_Collected data_:
— Begin —

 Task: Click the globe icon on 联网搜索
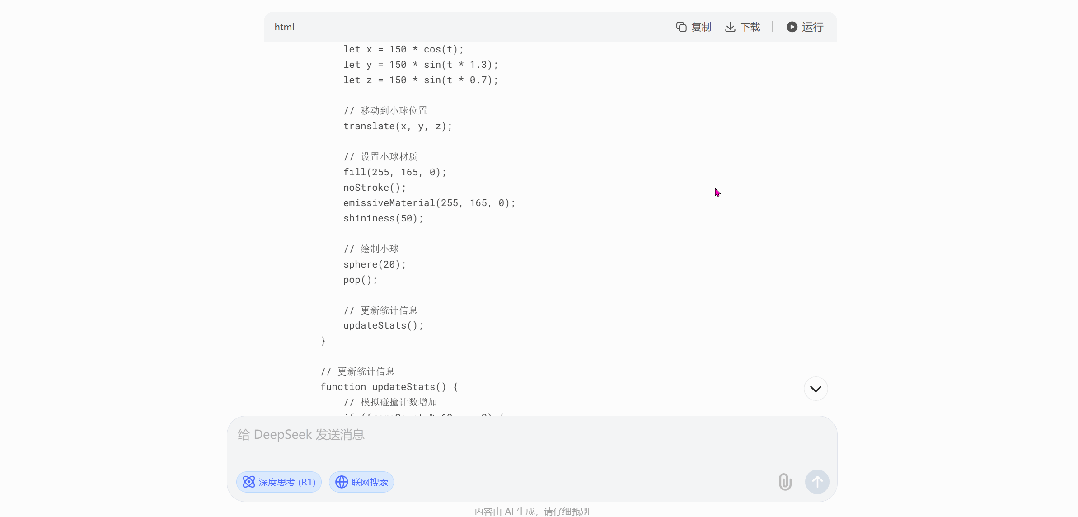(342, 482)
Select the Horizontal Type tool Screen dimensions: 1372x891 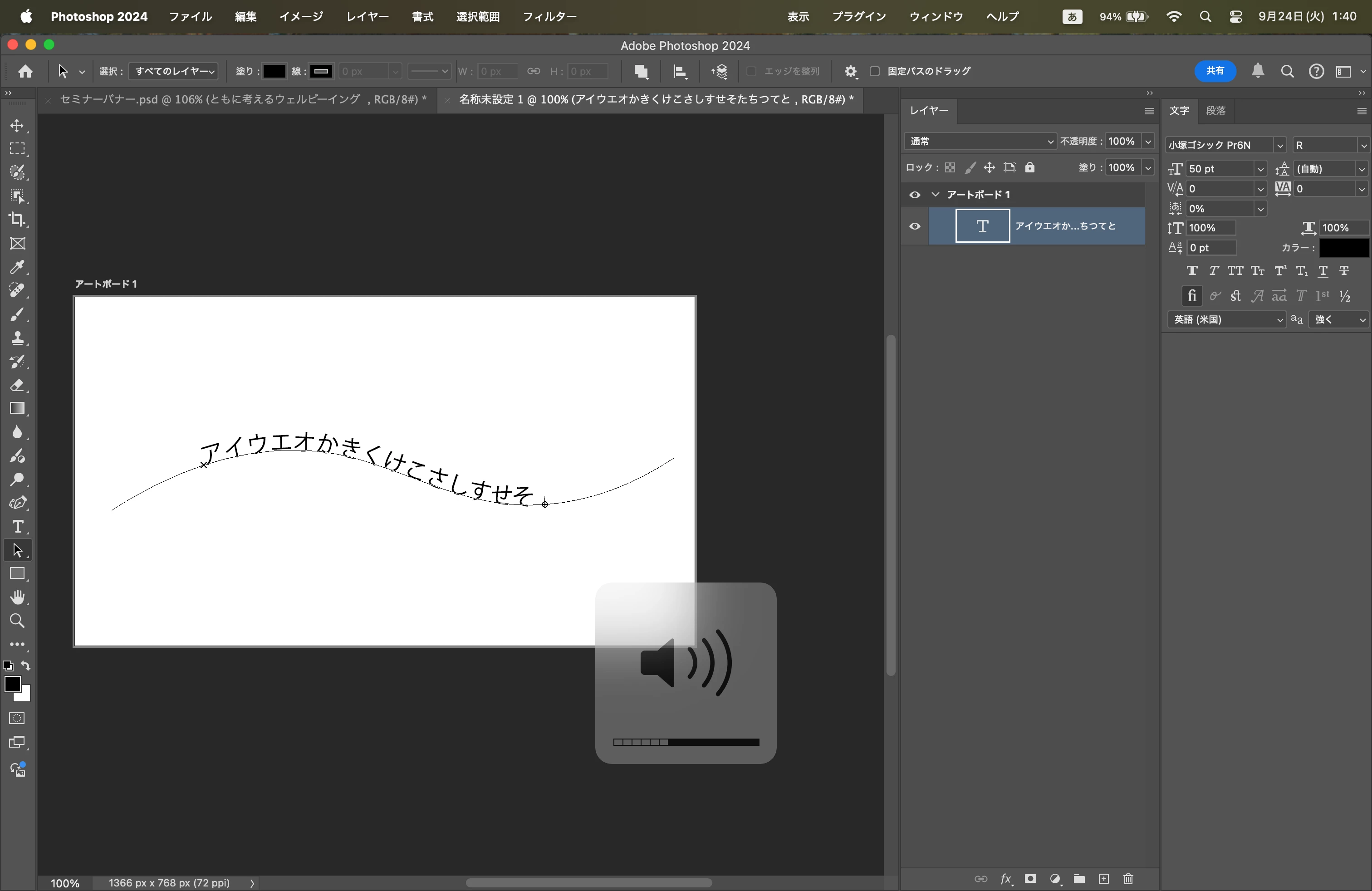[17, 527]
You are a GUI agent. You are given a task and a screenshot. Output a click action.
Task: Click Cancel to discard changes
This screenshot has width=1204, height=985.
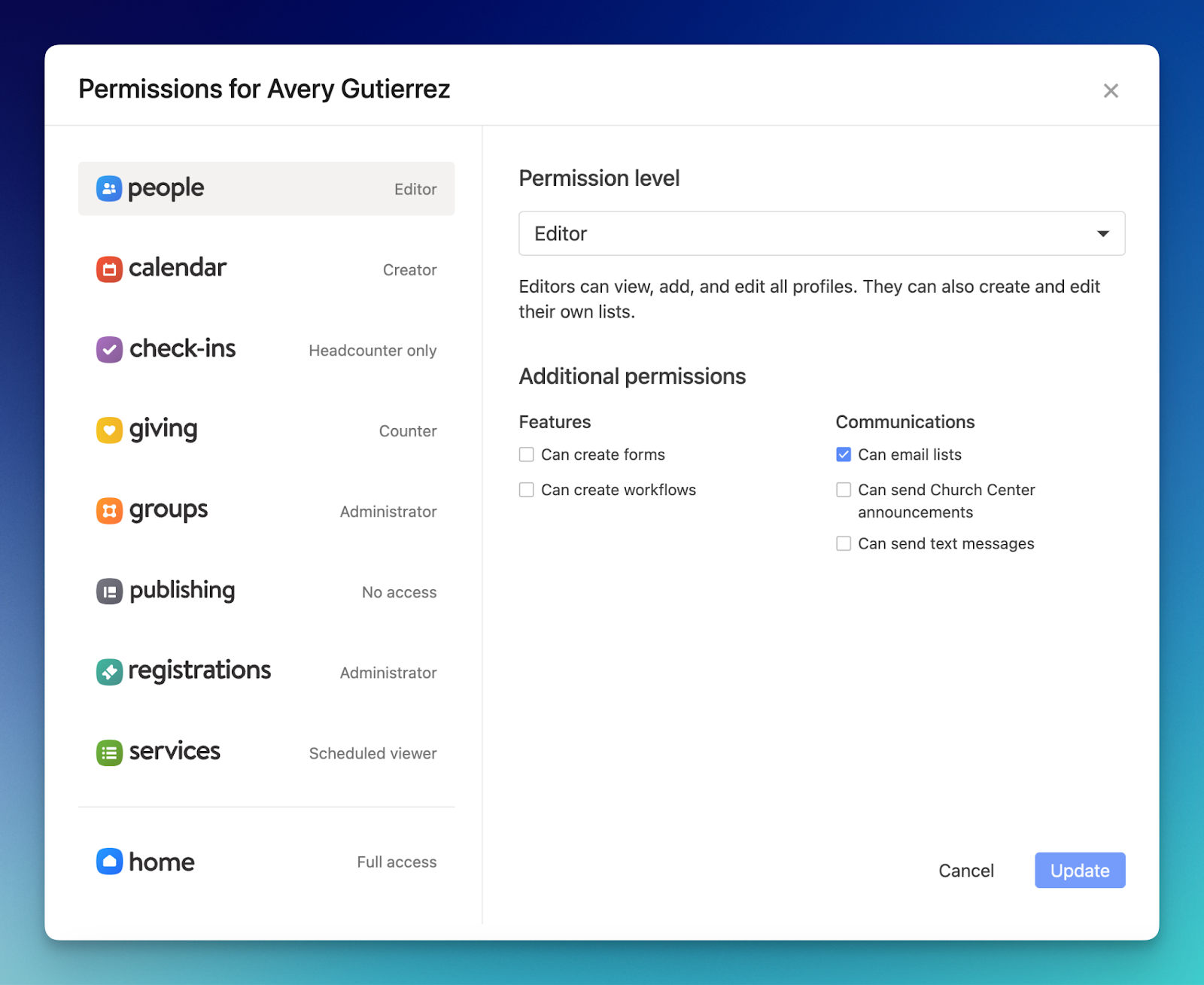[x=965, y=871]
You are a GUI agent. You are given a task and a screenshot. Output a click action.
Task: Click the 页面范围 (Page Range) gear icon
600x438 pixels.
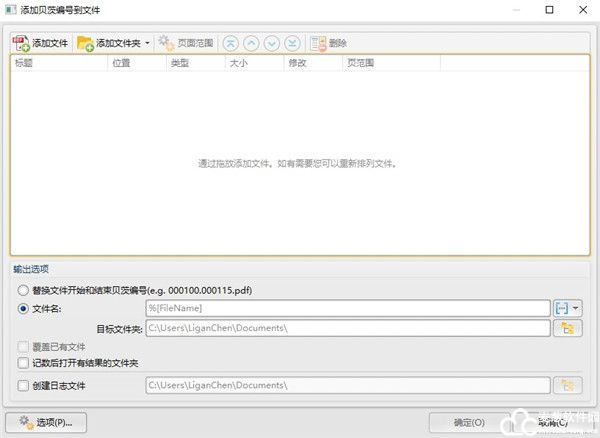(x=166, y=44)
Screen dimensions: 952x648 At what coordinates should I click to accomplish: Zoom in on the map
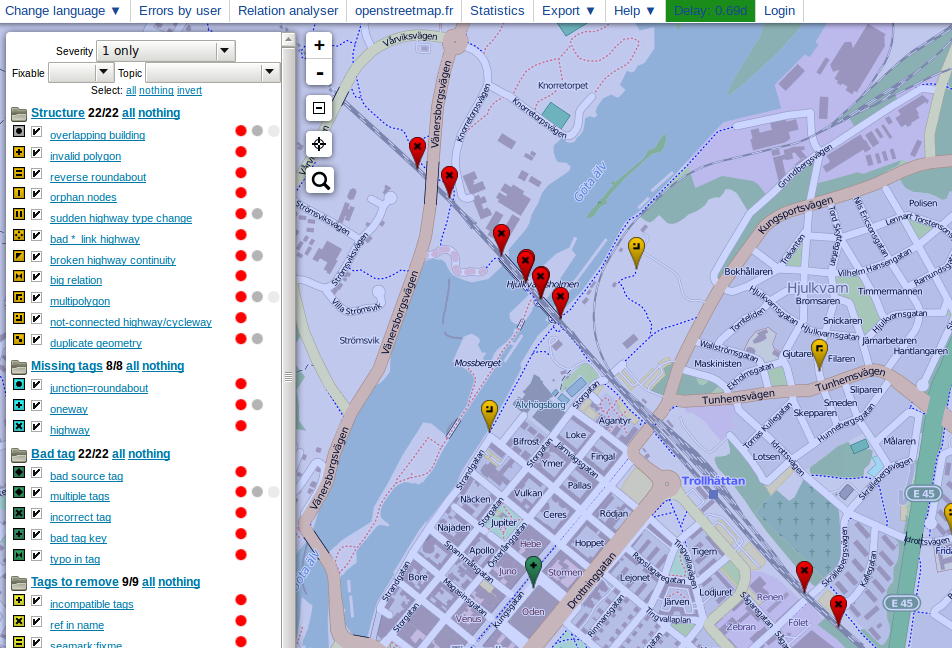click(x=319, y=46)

— End —

_INSTRUCTIONS TO FOLLOW_:
Copy everything from the line containing "Screen dimensions: 952x648" down through the end of the records, substituting "chart" for "map" and leaving the pictures out.

_ANSWER IN FULL_:
Screen dimensions: 952x648 At what coordinates should I click to accomplish: Zoom in on the chart
click(x=319, y=46)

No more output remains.